- _READING PASSAGE_:
Using this module one can:

  • Define JSON Schemas and expose them under a /schemas endpoint.
  • Validate data using locally defined and/or external JSON Schemas.
  • Resolve complex schemas and expand their references ($ref) or allOf tags for usage with other libraries that do not support them.

JSON Schema basics

Using JSON Schemas is a popular way to define and make publicly available the internal structure of complex entities being used inside an application. Since Invenio is a digital library framework, dealing with entities that contain complex metadata, like for example bibliographic records, is common and if not handled properly can lead to data inconsistencies.

We will not attempt to explain in detail how JSON Schemas are defined and work, since there are much more thorough resources available in the official JSON Schema website. Having a basic knowledge of them though is recommended in order to understand what this module provides on top of them.

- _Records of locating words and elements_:
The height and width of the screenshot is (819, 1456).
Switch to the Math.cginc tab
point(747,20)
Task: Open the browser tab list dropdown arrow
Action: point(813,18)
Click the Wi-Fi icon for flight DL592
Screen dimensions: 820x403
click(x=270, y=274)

- _TASK SET_:
A – Copy the JSON Schema passage from "Using this module" up to and including "external JSON Schemas.".
B – Please repeat every line of the records exactly, from first to last.
The records have nothing to do with the JSON Schema passage.

- _SOLUTIONS PER TASK_:
A –
Using this module one can:

  • Define JSON Schemas and expose them under a /schemas endpoint.
  • Validate data using locally defined and/or external JSON Schemas.

B –
The height and width of the screenshot is (819, 1456).
Switch to the Math.cginc tab
point(747,20)
Task: Open the browser tab list dropdown arrow
Action: point(813,18)
Click the Wi-Fi icon for flight DL592
Screen dimensions: 820x403
click(x=270, y=274)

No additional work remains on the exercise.